Harold Davis (born January 5, 1921, in Salinas, California, died August 12, 2007) was an American Track and Field athlete. He was a World Record holder in the 100 metres. In 1974, he was elected to the USA Track & Field National Track and Field Hall of Fame.

==Athletic career==
Nicknamed the "California Comet", he tied Jesse Owens world record running into a headwind at the Compton Relays on June 6, 1941, and was regarded as the fastest sprinter in the world for a four-year period. Unfortunately for Davis, this was during World War II and the Olympics were cancelled, depriving him of an opportunity for international recognition.

During the period 1940–43, Davis never lost a race over 220 y and only one over 100 y. This last race was a loss to the only man who could be considered his equal, Barney Ewell. The loss happened in the 1941 United States 100 y championship race. Even here, after a poor start, Davis nearly caught Ewell at the finish. In these years when Davis was the man to beat he won 3 United States championships at 100 m (1940,1942–43) and 4 at 200 m (1940–43).

On 6 June 1941, he equalled Jesse Owen's world record for 100 m of 10.2 s (the time was achieved in a heat, he won the final in 10.4 s). On 16 May 1942, he equalled the 100 y record of 9.4 s but this time was never accepted by the world governing body the IAAF because Davis used starting blocks of a type not officially approved.

Davis also ran two wind-aided 220 y/ 200 m races in 20.2 s when the then world record was 20.3 s. The first occurred on 17 May 1941, the second in the United States championship final on 20 June 1943.

At the peak of his career Davis, the "California Comet", was famous throughout the United States not just California, with the simple fact that Davis had submitted an entry to a meet being newsworthy.

==Early life==

Davis was a talented runner at Live Oak High School, just north of his birthplace in a rural town named Morgan Hill, California – as a 17-year-old he ran 100 y in 9.7 s and 220 y (straight course) in 21.0 s (the then world records were 9.4 s and 20.3 s respectively by Jesse Owens).

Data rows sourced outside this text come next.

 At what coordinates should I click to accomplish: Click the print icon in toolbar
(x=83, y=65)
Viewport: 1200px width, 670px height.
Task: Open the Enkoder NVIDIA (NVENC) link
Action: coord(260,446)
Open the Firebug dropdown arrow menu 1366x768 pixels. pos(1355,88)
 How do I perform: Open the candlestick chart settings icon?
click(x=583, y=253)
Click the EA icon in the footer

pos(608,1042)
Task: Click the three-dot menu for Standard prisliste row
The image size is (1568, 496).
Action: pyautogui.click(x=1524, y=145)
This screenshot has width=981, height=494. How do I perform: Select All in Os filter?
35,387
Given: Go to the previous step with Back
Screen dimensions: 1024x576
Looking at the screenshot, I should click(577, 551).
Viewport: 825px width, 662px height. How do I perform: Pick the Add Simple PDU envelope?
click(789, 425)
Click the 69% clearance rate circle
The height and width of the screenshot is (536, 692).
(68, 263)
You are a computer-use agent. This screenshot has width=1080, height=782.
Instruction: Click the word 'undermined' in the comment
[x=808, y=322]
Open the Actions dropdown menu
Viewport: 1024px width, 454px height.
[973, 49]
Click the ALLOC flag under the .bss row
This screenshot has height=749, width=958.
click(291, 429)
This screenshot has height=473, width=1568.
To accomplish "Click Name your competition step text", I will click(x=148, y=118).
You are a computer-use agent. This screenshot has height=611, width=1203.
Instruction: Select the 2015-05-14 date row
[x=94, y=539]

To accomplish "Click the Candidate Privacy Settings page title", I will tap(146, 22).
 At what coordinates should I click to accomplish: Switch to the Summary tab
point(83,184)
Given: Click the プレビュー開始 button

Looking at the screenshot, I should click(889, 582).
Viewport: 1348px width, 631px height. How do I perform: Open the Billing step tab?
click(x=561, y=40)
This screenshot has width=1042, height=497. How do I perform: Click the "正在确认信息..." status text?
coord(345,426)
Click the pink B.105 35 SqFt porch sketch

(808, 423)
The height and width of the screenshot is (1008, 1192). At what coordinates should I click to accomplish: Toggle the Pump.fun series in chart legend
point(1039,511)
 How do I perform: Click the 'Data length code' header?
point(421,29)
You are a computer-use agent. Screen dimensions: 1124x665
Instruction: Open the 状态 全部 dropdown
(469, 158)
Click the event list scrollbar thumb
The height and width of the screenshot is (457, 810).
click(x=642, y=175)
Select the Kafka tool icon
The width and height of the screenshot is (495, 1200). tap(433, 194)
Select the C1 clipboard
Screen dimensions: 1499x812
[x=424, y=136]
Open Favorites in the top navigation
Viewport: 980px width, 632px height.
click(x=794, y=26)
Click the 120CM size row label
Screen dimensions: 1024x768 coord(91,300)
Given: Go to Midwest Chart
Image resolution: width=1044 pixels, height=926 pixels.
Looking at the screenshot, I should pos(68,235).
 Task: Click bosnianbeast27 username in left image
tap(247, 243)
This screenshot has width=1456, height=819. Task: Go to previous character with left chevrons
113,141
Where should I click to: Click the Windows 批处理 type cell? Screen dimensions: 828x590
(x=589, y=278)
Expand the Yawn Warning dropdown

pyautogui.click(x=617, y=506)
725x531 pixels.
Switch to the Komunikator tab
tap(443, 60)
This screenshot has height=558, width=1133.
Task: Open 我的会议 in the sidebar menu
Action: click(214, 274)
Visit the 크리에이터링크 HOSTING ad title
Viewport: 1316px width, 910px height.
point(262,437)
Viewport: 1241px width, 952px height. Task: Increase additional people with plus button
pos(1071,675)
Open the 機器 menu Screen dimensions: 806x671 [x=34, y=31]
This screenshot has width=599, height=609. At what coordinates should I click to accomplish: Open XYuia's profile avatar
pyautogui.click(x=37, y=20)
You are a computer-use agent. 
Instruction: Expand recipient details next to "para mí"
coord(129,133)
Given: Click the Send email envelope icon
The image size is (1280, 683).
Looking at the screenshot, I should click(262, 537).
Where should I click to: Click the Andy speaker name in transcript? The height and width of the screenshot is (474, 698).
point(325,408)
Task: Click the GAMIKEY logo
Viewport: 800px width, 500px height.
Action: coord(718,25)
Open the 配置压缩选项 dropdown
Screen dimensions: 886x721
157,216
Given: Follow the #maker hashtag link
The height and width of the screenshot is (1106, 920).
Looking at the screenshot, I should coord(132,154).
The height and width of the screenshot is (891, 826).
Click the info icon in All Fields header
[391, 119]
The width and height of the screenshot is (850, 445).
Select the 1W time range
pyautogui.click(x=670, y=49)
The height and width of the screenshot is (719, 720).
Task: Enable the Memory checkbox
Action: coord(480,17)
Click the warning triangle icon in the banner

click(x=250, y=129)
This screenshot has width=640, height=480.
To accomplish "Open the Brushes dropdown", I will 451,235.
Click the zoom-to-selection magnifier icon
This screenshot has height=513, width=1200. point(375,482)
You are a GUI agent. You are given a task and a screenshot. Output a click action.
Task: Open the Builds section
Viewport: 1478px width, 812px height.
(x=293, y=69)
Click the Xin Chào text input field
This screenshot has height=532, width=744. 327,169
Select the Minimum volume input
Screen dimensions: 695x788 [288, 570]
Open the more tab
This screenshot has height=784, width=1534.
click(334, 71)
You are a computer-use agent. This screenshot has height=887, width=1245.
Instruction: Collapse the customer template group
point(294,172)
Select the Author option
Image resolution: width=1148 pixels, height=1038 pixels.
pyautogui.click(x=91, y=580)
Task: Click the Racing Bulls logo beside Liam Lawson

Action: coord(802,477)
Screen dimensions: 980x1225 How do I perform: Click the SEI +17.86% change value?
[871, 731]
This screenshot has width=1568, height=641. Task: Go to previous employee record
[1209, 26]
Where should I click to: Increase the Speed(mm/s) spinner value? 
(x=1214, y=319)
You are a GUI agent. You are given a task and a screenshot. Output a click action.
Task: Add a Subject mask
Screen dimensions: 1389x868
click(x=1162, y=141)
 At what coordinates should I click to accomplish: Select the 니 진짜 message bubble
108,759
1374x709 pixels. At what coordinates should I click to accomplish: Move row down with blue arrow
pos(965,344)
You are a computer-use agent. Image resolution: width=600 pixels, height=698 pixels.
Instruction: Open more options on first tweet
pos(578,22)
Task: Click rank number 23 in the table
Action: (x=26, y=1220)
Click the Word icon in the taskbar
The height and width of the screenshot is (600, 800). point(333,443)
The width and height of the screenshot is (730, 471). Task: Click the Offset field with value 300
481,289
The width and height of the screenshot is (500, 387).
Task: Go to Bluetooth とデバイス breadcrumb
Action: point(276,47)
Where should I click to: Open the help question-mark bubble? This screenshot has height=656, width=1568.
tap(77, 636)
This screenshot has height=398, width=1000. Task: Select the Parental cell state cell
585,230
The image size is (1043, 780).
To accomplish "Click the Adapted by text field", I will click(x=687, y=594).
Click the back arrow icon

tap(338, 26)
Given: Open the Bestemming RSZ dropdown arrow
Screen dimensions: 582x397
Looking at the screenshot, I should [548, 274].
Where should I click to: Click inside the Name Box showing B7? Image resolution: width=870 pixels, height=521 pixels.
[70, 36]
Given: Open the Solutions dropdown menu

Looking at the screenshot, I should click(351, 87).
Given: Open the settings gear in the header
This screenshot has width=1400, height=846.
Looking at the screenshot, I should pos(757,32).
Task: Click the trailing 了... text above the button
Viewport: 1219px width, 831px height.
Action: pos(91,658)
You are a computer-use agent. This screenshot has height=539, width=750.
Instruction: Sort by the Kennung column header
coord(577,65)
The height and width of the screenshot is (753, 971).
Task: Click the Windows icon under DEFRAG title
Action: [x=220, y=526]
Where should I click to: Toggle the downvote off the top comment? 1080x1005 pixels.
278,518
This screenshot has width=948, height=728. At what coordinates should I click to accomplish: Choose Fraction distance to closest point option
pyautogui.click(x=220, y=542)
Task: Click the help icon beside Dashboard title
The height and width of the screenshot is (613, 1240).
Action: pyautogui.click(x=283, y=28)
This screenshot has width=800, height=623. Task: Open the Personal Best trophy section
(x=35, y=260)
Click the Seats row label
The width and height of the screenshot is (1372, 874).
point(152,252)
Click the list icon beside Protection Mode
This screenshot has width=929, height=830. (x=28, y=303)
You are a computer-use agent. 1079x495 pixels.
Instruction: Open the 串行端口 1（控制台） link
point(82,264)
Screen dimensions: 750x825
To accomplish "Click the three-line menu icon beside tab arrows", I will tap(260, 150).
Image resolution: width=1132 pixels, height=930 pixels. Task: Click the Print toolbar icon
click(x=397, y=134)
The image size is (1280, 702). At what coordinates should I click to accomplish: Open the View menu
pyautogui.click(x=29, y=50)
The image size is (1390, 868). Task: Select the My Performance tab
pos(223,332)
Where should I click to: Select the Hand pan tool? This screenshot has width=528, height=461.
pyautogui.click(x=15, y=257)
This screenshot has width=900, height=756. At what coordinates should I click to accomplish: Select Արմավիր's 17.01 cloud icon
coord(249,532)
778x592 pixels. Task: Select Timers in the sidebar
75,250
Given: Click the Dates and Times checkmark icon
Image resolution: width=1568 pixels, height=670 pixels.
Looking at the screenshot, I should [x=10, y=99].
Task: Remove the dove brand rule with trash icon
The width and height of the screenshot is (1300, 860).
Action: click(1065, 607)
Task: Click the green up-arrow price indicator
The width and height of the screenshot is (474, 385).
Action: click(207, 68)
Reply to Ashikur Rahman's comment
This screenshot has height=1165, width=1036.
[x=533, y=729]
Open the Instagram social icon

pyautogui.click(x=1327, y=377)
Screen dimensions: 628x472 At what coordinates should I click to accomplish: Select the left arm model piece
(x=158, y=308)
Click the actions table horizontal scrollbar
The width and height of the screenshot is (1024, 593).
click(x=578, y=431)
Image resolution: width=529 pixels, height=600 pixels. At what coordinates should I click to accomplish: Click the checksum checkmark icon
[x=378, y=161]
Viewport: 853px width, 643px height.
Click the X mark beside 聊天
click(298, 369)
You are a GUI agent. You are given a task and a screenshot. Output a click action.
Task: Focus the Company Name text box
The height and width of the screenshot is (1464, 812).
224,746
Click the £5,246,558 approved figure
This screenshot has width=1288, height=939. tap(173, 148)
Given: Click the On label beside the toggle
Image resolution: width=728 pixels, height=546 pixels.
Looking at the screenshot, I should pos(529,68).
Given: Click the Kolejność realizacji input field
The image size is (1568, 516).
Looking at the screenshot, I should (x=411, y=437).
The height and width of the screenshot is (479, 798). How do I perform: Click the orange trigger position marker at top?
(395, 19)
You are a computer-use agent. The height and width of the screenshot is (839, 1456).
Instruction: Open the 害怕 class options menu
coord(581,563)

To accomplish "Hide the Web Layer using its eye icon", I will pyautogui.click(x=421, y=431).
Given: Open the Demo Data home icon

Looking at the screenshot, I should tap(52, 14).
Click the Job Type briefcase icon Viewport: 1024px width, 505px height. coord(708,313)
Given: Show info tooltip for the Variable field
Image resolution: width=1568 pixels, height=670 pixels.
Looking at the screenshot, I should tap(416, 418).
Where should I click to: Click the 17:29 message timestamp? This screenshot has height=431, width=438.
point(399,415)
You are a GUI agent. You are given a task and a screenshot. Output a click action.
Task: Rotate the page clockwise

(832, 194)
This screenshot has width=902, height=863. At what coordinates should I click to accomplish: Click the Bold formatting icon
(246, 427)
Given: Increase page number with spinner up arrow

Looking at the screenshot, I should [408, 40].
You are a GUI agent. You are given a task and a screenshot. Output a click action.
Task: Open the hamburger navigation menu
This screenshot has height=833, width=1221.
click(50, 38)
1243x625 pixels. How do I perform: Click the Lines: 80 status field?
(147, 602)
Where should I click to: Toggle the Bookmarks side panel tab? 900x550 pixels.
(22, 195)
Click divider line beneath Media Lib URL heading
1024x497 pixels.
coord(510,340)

After graduation, he went to Salinas Junior College (now Hartnell College). Here he was coached by Hall of Fame coach Lloyd (Bud) Winter, then later at the University of California by Hall of Fame coach Brutus Hamilton.

The depth of Davis's talent was first seen in a race he did not win. On May 7, 1940, he finished fourth in the NCAA 100 y race championship race against some of the best sprinters of the day. He stumbled at the start but made up 4–7 m of deficit in 65 m of the race. Davis was always renowned as a poor starter but this was exceptionally poor even for him. Davis went on to win NCAA 100 and 220-yard titles in 1942 and 1943 representing the University of California.

==Later life==

Davis suffered a hamstring injury in 1946 that ended his track career.

Davis died in Lakeport, California, in 2007.